GAZOO Racing 86/BRZ RACEの第1戦が30日、ツインリンクもてぎで開催され、阪口良平(AREA86倉敷)が谷口信輝(コウベトヨペット86)を振り切り開幕戦勝利を収めた。
2年目のGAZOO Racing 86/BRZ RACEが、ツインリンクもてぎから幕を開けた。今年は全10戦での開催となり、そのうち7戦のポイントが有効に。ポールポジションやファステストラップの獲得にもポイントがつくなど、ポイント制度に変更があった。
また、A・Bの2レース開催に加え、タワーバーやGPSロガーが装着可能になり、クラッチの選択が自由になるなど、レギュレーションにもいくつかの改訂が見られるが、そんなことなど一切忘れさせるほどの突風が開幕戦では吹き荒れていた。

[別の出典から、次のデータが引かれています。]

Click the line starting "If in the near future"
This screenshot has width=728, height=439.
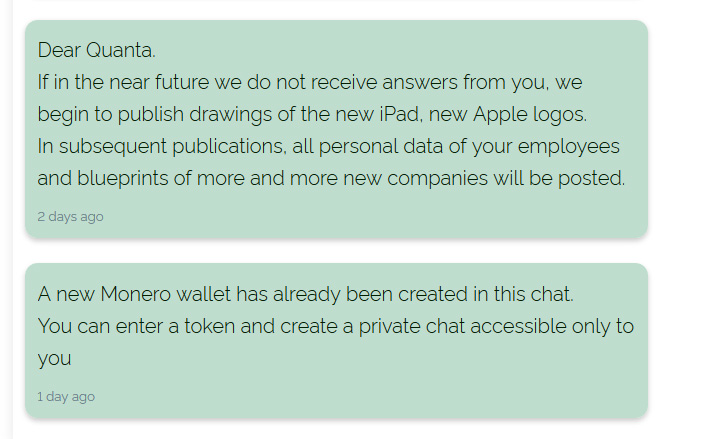point(310,83)
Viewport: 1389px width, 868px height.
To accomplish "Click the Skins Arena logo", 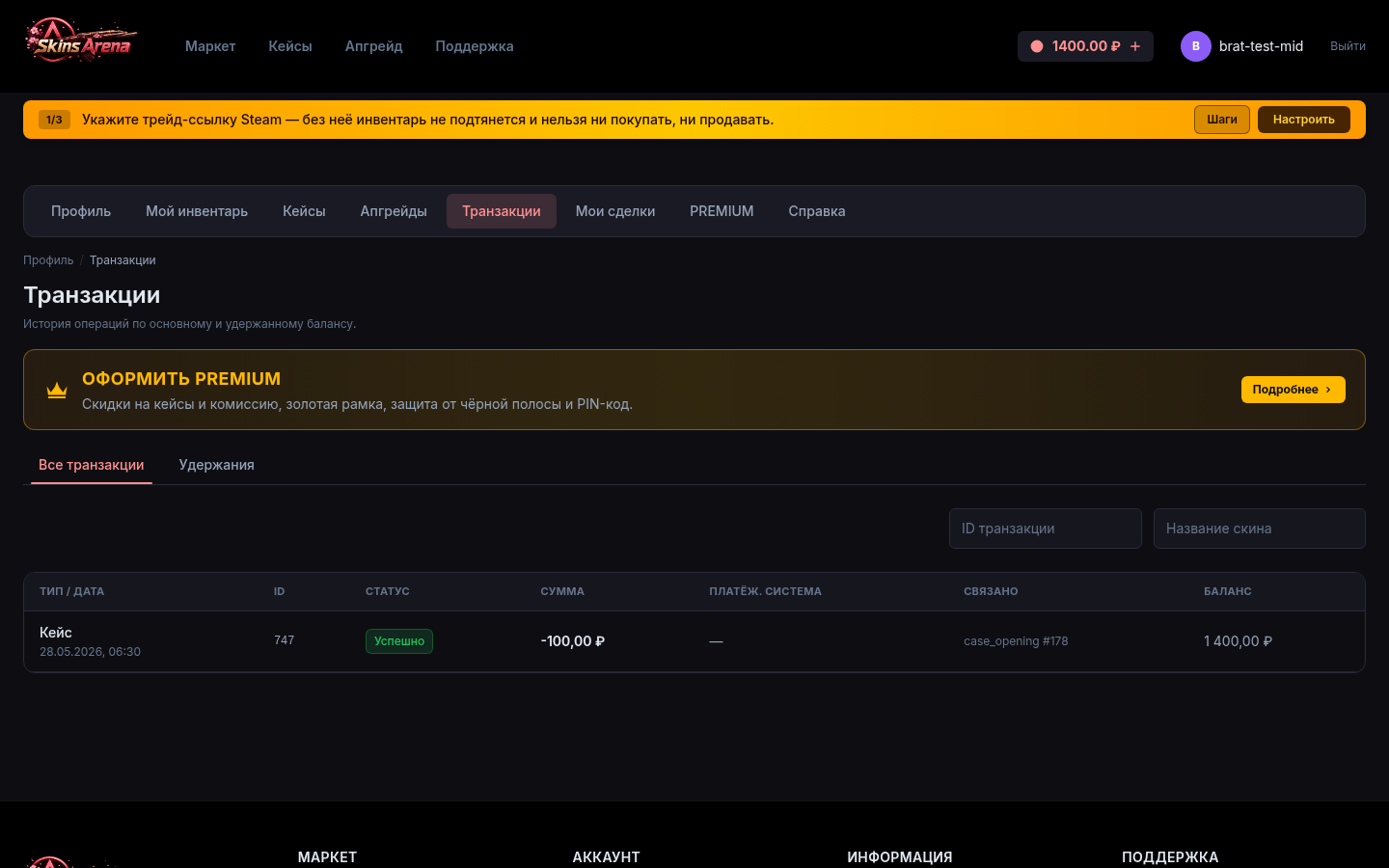I will [81, 42].
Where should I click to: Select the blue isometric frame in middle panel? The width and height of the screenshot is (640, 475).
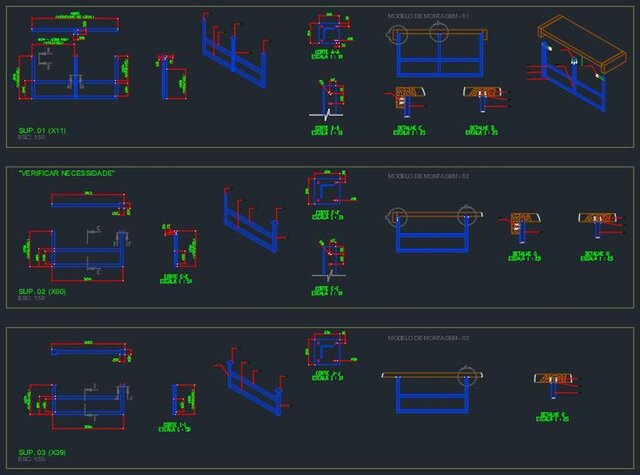click(250, 222)
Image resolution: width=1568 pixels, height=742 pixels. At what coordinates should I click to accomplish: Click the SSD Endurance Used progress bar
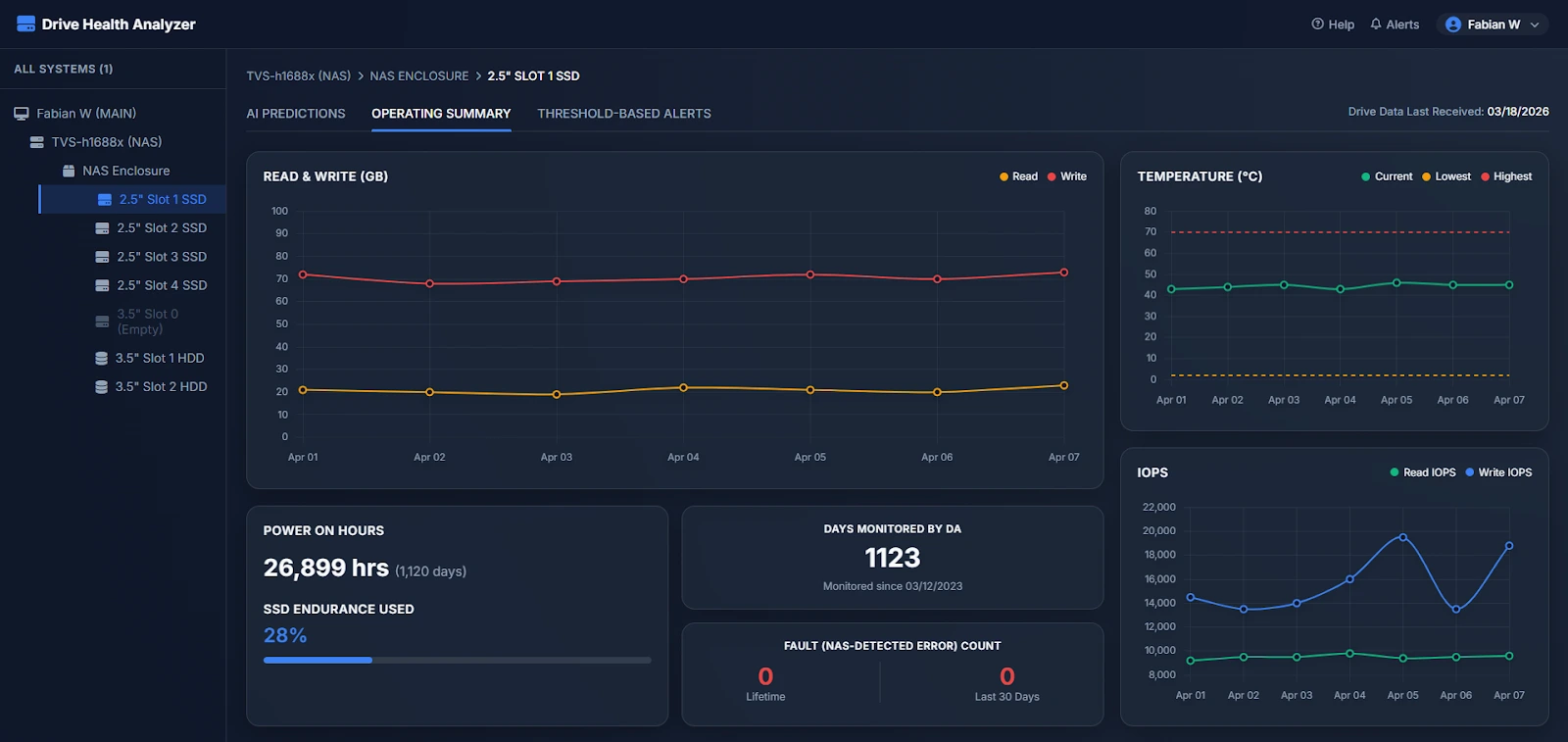pyautogui.click(x=457, y=660)
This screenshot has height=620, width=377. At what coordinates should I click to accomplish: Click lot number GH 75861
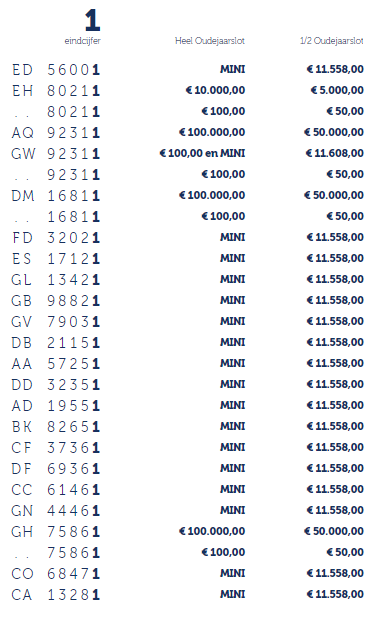point(56,532)
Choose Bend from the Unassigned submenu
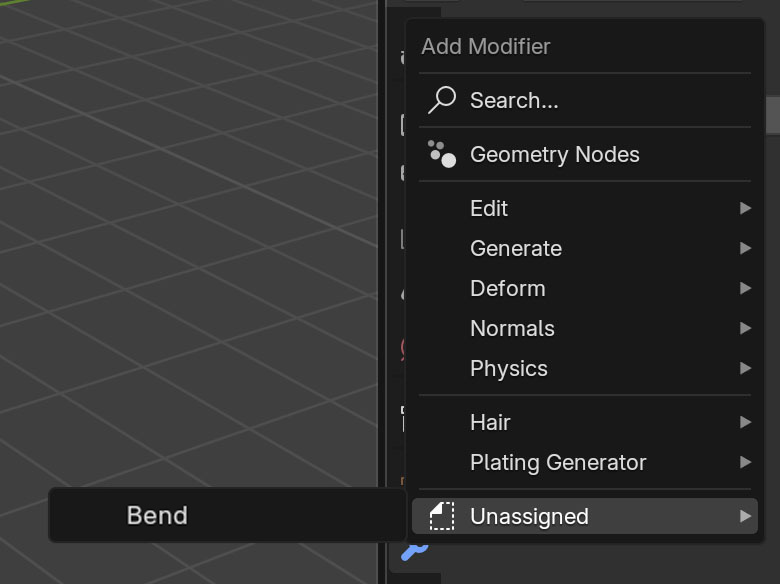 click(x=228, y=515)
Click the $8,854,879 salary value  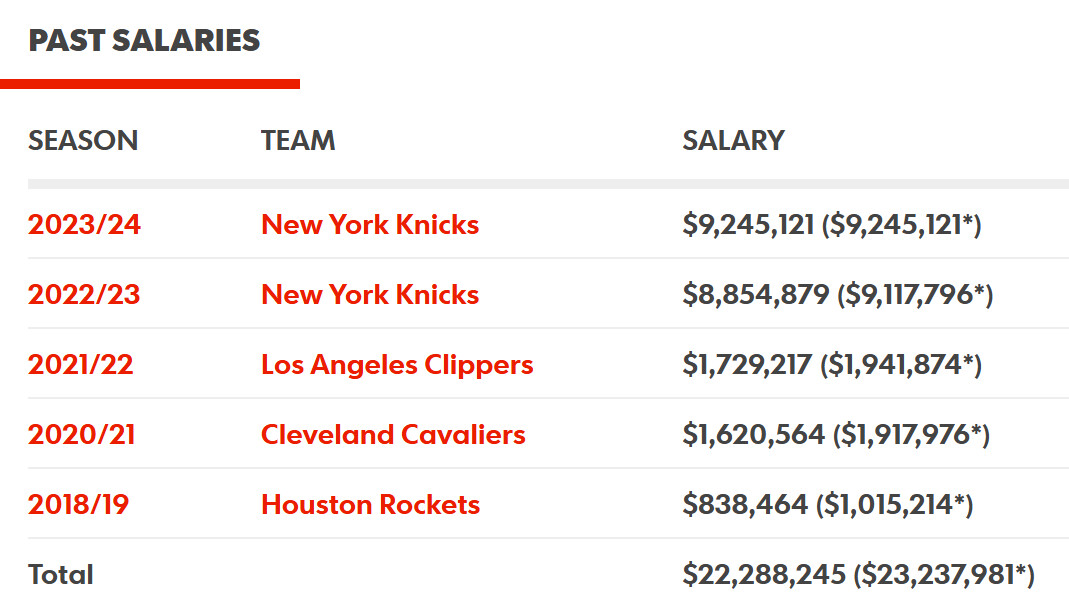point(755,295)
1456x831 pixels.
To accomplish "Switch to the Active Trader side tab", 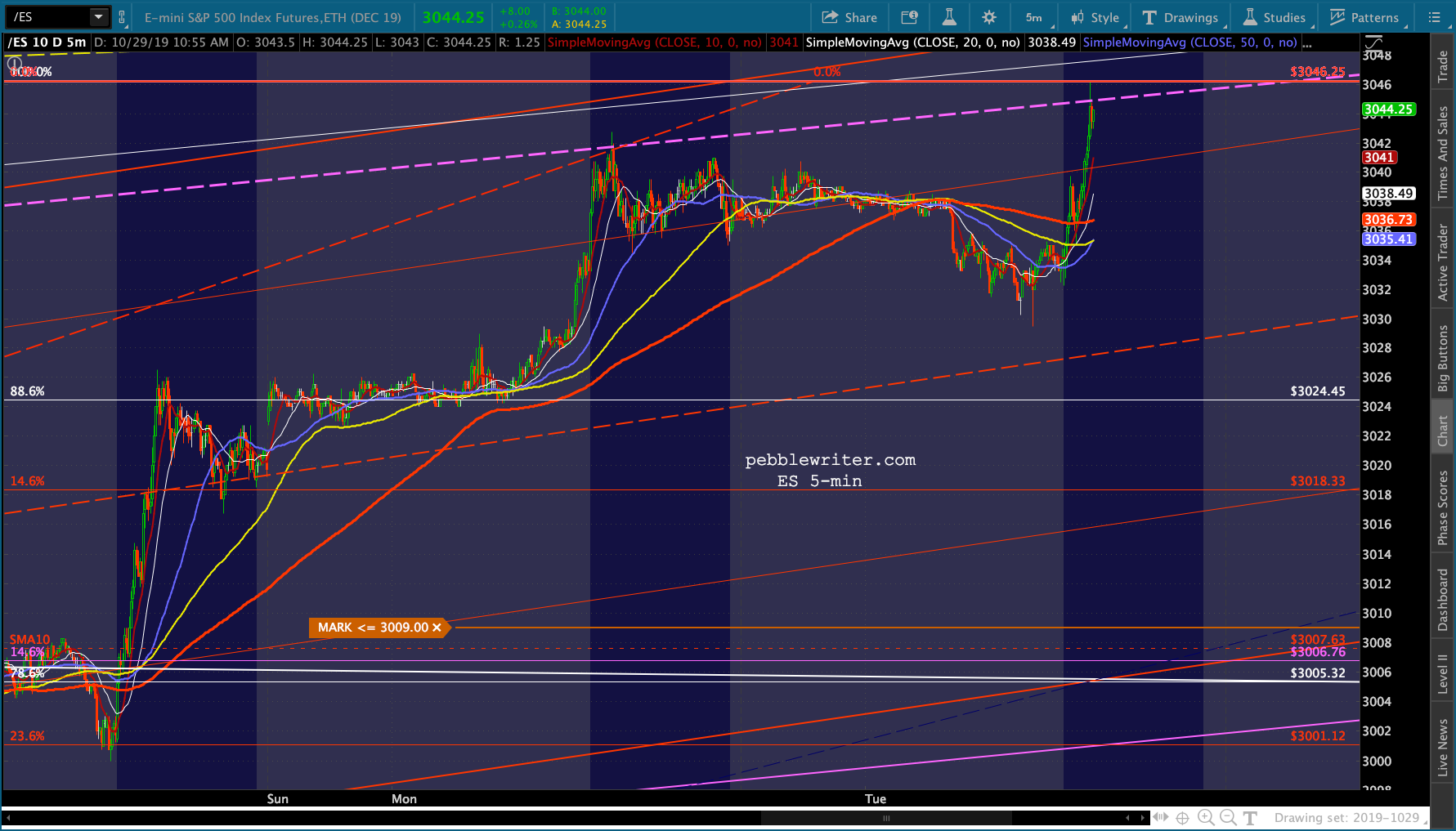I will (1443, 263).
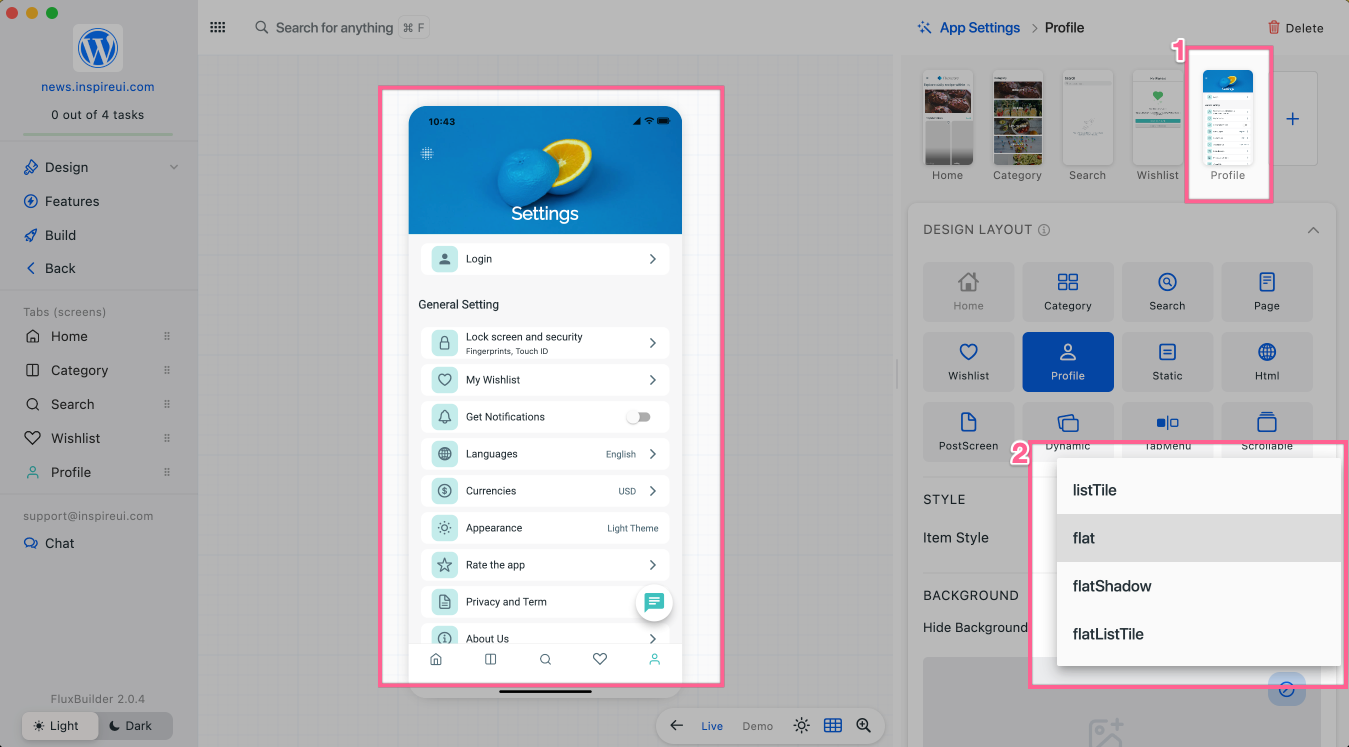Switch to Dark theme mode
Viewport: 1349px width, 747px height.
click(130, 726)
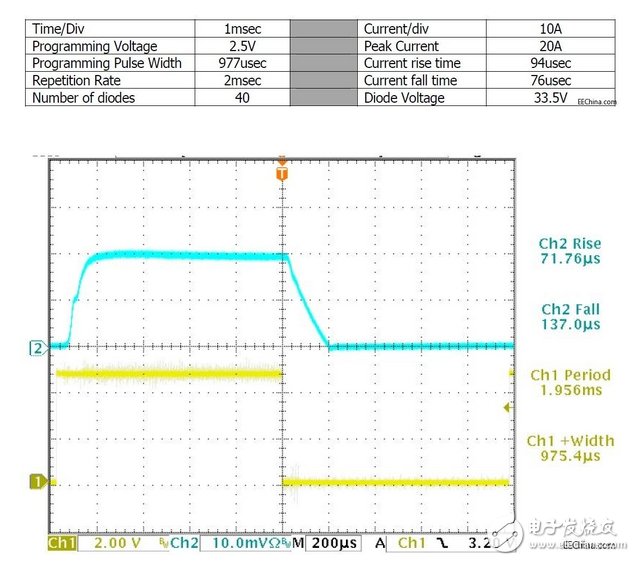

現在、GR 86/BRZ RACEにタイヤを供給するのはブリヂストン、ヨコハマ、ダンロップ、グッドイヤーの4社。そのすべてがニュースペックのタイヤを投入し、全体的な底上げが予想されたのだが、突出していたのがヨコハマのポテンシャル。予選第1グループでは昨年のチャンピオンであり、BSユーザーの山野直也(CABANA BS μ 86)が2分20秒845をマークしてトップに立つが、第2グループでは谷口信輝の19秒343を筆頭に、青木孝行(ケーエムエス86レーシング)も20秒の壁をクリア。もちろんレコードを更新し、またトップ10のうち谷口と青木を含む、7人がYHユーザーだったのだ。
「練習より温度が上がっていたから19秒台に入るとは思っていなくて、僕は『入ったらカッコいいね』って言ってたの。そしたら、すっごい走りができて! タイヤもすごく進化した。レースのライフと雨は分からないけど、レースは絶対面白くなるよ」と谷口。
決勝レースが行われる日曜日は、朝からあいにくの雨模様。それでも予選46番手以下のドライバーによるBレースは、いったん雨がやんでDLユーザーの手塚祐弥(栃木スバルDLモチュールBRZ)が優勝を飾る。続いて行われたAレースのスタート時も雨は降ってはおらず、セミウェット状態となっていた。結論から言えば、濡れた路面でのYHタイヤのポテンシャルはドライ以上。フロントローからスタートした山野がオープニングラップだけで、5番手へと順位を落としたからだ。同じBSユーザーでも蒲生尚弥(ASICS Blue 86R)が気を吐き、4列目から2番手に浮上するが、その健闘は3周目までしか続かなかった。
スタートを決めた谷口が1周目終了時点でコンマ8秒のリードを奪い、後続の激しいバトルもあって3周目までは逃げ続けたものの、蒲生を攻略して2番手に上がった阪口良平が、その後ジワリジワリと迫ってくる。「予選の一発はなかったけど、雨ならいけるかと思っていて、実際ピットからグリッドに向かう間に、『これは絶対』と確信しました」という阪口は、6周目に谷口を完全に捕らえ、次の周のV字コーナーで前に出る。
ラスト2周で雨は再び降り始め、阪口はわずかにタイムを落としたものの、谷口を抑えたままトップでチェッカー。「セッティングがぴったりで、リヤが守られているかのような安定感があった。それで特に4コーナーが速かったんです」と阪口。一方、2位に甘んじた谷口は、「なにかあったわけじゃなく……。セッティングの差じゃないかな」とポツリ。確かに、上位の顔ぶれを見れば、これだけのメンバーで同じ道具を与えられたなら、ほんのわずかなセッティングの違いでスピードにも差が出るのは確かだが。
3位は青木が獲得し、終盤は単独走行。4位にはこれが初レースながら、ジムカーナの全日本N3クラスチャンピオンの若杉将司(mountain K-one 86)がつけ、この激しいバトルに高い適応力をみせていた。蒲生が5位でBSユーザーの最上位ながら、徐々に順位を落としていった山野は12位と、入賞すら許されず。「あまりにも悔しくて、その後のS耐にも影響を及ぼしそうだった」という。
何はともあれ、大幅な戦力図の変化があったGR 86/BRZ RACE。次回のレースは4月26〜27日のスポーツランドSUGOが舞台となる。このままYHユーザーが猛威を振るい続けていくのだろうか。